Taking leadership for the planet – how to get started

Taking leadership for the planet – how to get started
12th May 2021 Tim Malnick
Earth from space

Our current models of business, industry and economics wage an unwitting war against the natural world. The biggest challenge that any leader in any sector faces today is how to align their profession and leadership toward a life sustaining and healthy society.

Perhaps you don’t agree we are at war? For most of us there are no bombs going off in the night; no enemy troops threatening to invade; no mobilising of mass forces on our borders. Life is certainly strange and disrupted in this pandemic, but war?

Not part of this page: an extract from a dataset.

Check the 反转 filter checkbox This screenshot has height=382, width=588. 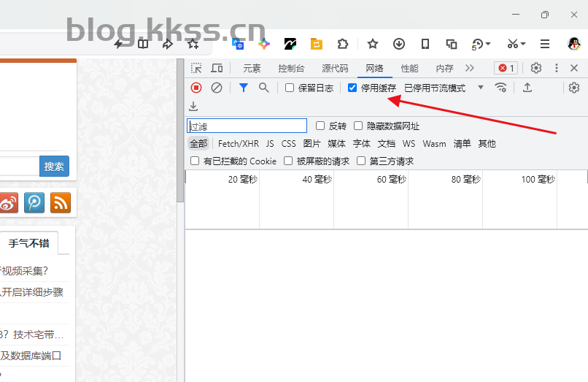320,126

Yet amidst the pressures and routines of everyday life and work, occasionally we glimpse a different picture. Fires raging in the Amazon, unprecedented flooding in Europe and Asia, deadly heatwaves in US. Almost everywhere we can see poignant, painful messages about the ongoing destruction of life due to human activities.

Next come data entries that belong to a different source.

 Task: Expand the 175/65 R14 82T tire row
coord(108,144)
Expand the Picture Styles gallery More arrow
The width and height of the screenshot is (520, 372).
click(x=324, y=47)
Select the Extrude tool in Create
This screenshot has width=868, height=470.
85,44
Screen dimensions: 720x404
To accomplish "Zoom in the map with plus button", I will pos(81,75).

Our climate is changing and we are living through the 6th great extinction in geological history. Other species are being wiped out at speeds never seen before. Life forms of every kind – animals, forests, corals are extinguished with accelerating intensity. All of this due to the actions of one species – homo sapiens.

Us. People.

You and me.

We do not think we are at war. But perhaps the other creatures who share this planet with us feel otherwise.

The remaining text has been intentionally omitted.